¿Y si pudieras bajar de peso con una droga que no te haga lanzar tu almuerzo? Un nuevo ensayo muestra que podría ser posible.
En la Universidad de Pensilvania, la Universidad de Kentucky, y otras instituciones, los científicos dicen que han encontrado una forma potencialmente novedosa para suprimir el apetito y tratar la obesidad, sin causar las náuseas o vómitos que comúnmente sufren quienes se tratan con semaglutida (ingrediente activo de Ozempic y Wegovy). En los primeros ensayos con animales, la droga experimental del equipo parece estar funcionando como lo esperaban.
La semaglutida y otras drogas similares imitan la hormona natural GLP-1, importante para regular nuestra producción de insulina y el hambre. Aunque estos medicamentos son efectivos porque ayudan a perder peso, tienen su parte negativa, y la más notable es la elevada probabilidad de sus efectos colaterales gastrointestinales. Claramente, hace falta mejorar los tratamientos para la obesidad, según la principal autora del trabajo Caroline Geisler, profesora adjunta en la Facultad de Farmacia de la UKY.
Geisler y su equipo han estado explorando una estrategia en particular para tratar la obesidad, que tiene que ver con una proteína llamada
octadecaneuropéptido, o ODN. La proteína ODN se produce en las células gliales del cerebro, que son células especializadas de apoyo a las neuronas.

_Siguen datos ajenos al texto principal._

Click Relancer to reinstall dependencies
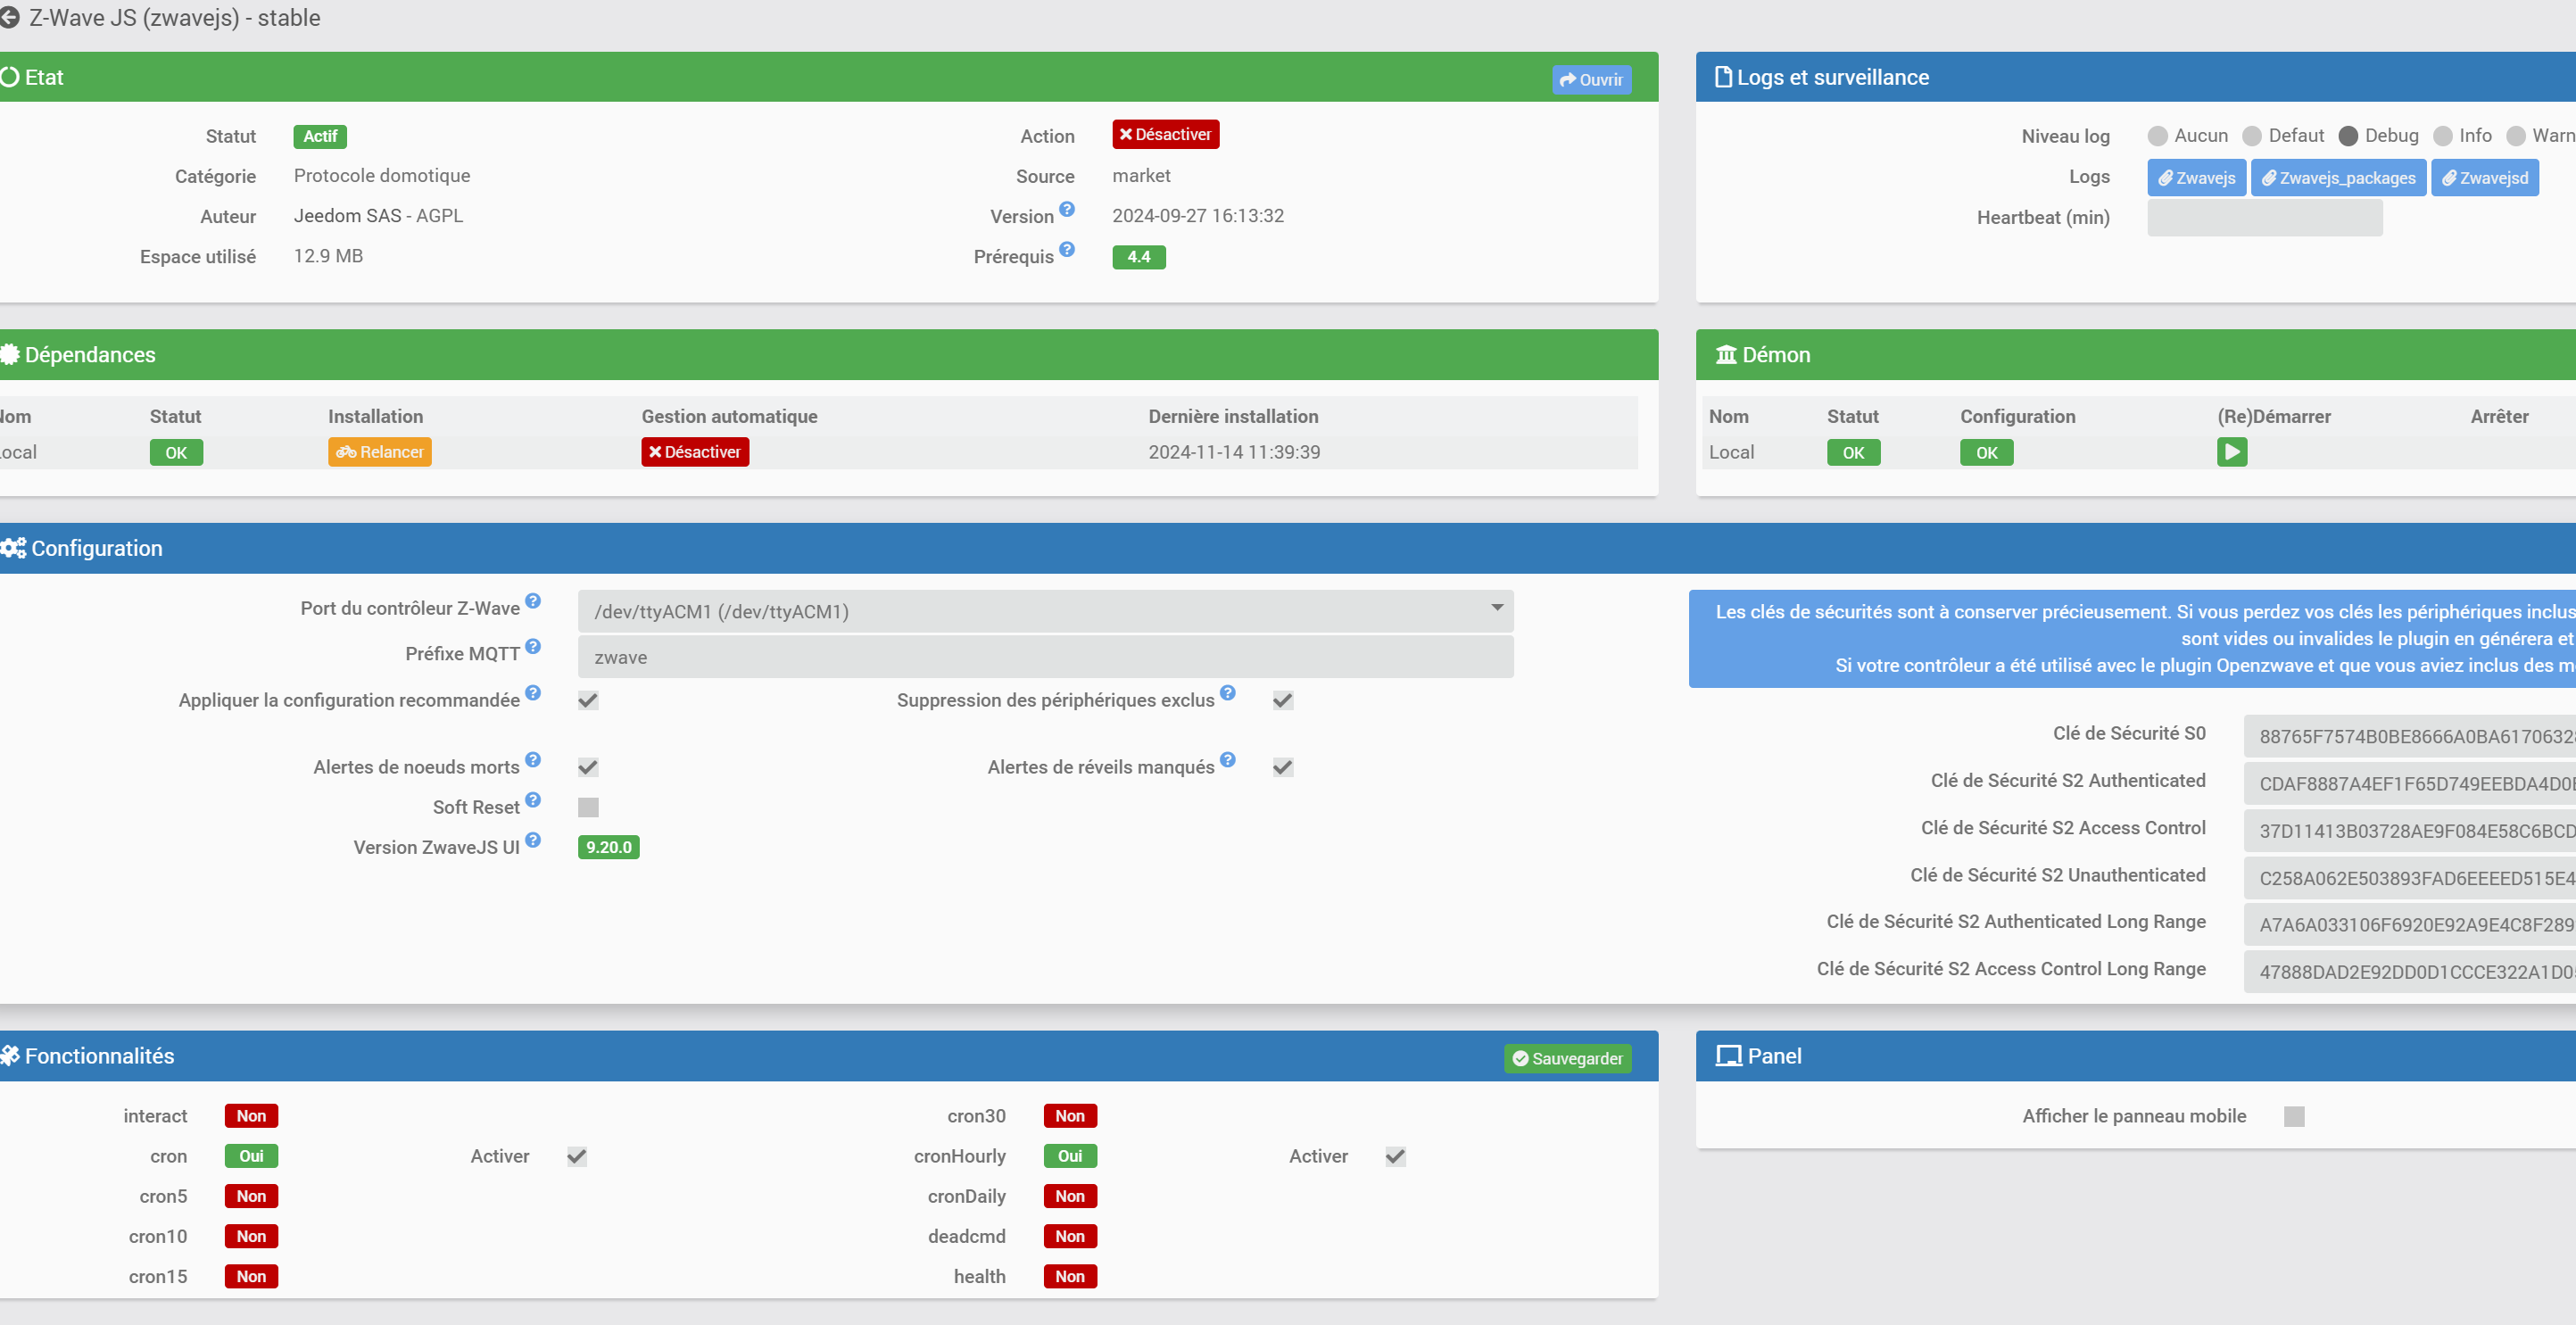 [x=380, y=452]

Pero las gliales no son solo los soldados de apoyo del cerebro, ya que el ODN parece tener un rol importante en el control de la sensación de hambre.
“Ahora que sabemos que las gliales tienen un rol importante en percibir y comunicar el estado del cuerpo, esperamos que al apuntar a una molécula de señal glial podamos afectar varios de los caminos reguladores de energía del cerebro y evitar los efectos colaterales de las náuseas y el vómito”, le dijo Geisler a Gizmodo.

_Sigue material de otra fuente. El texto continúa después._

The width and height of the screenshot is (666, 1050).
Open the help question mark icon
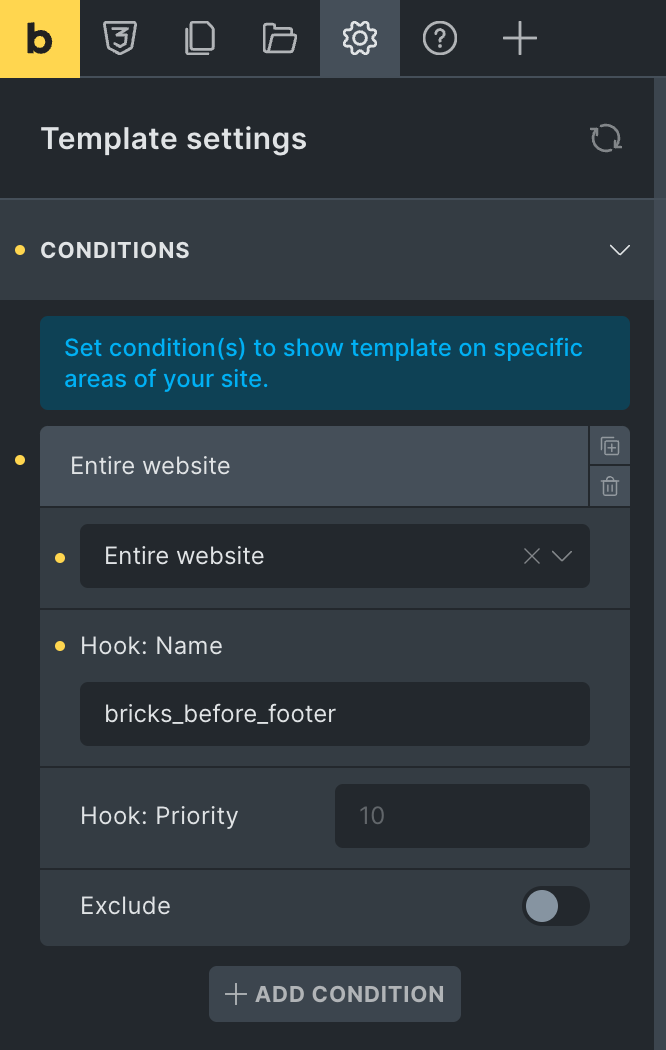coord(440,38)
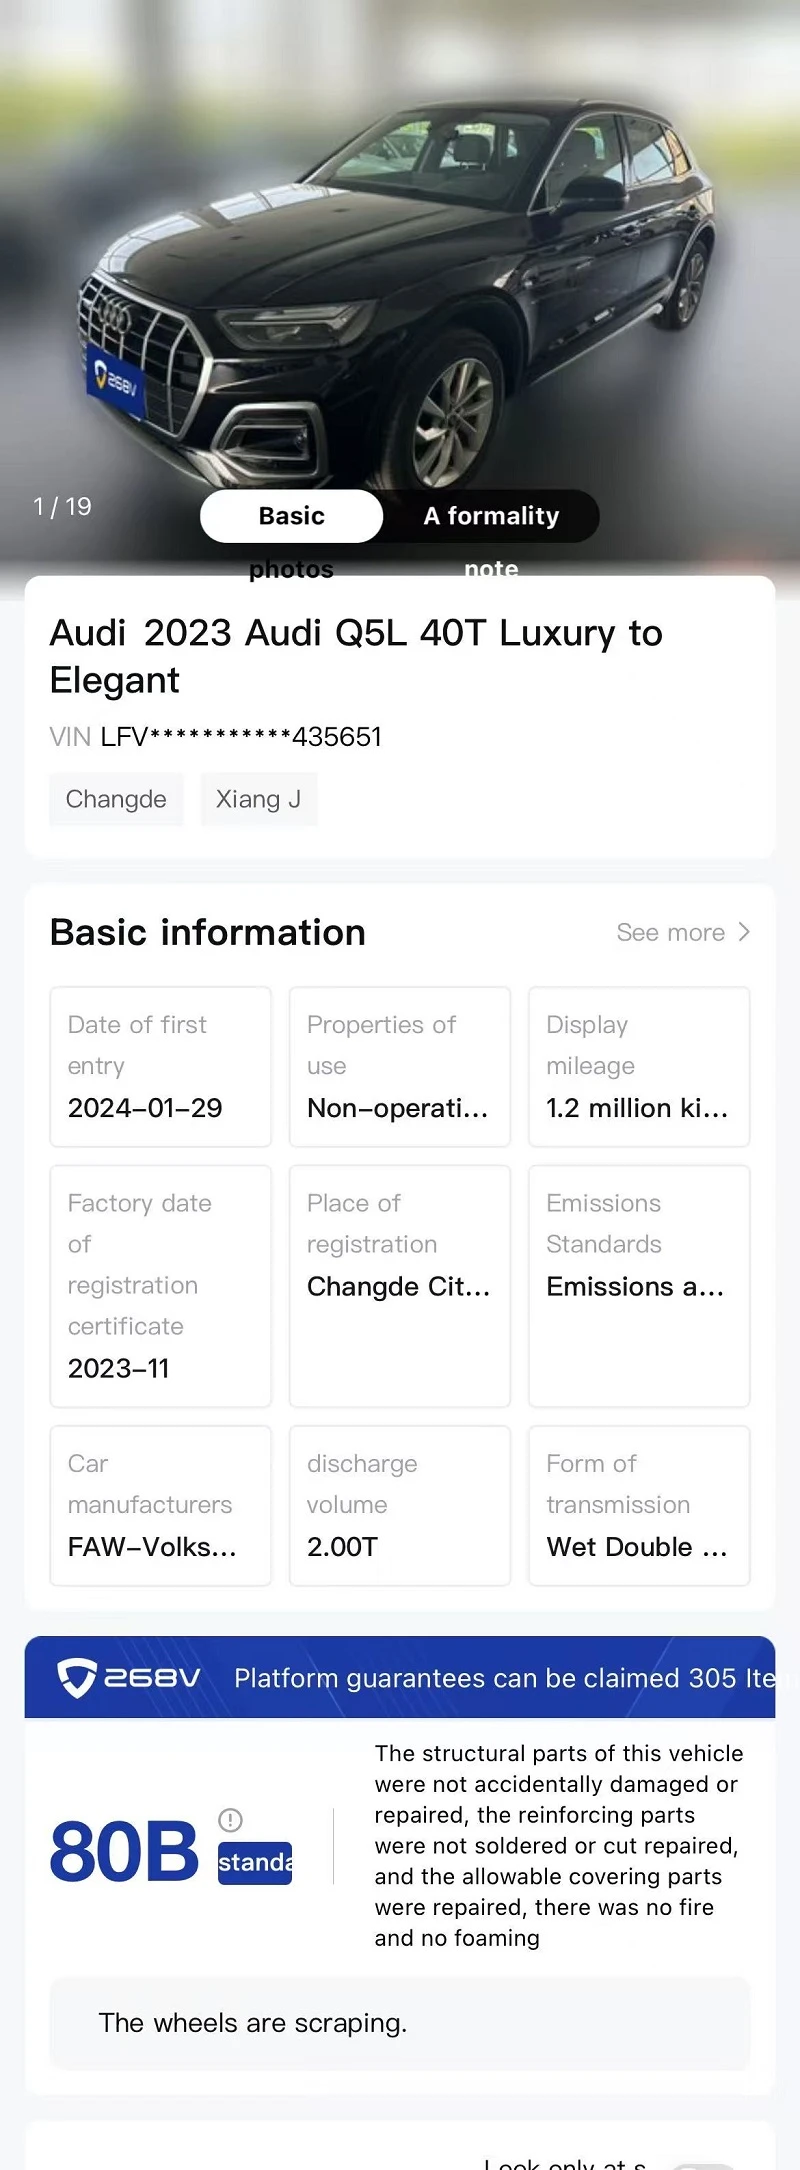Tap the info icon beside 80B rating
This screenshot has width=800, height=2170.
[x=230, y=1820]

Las pruebas experimentales
Los investigadores probaron su hipótesis poniendo el ODN directamente en los cerebros de ratas. Las ratas perdieron peso y mejoraron su control de glucosa en sangre. Al bloquear la señal de ODN en las ratas, los animales mostraron una respuesta más débil al tratamiento con GLP-1 (lo que sugiere que sus efectos al menos en parte se vinculan con el ODN).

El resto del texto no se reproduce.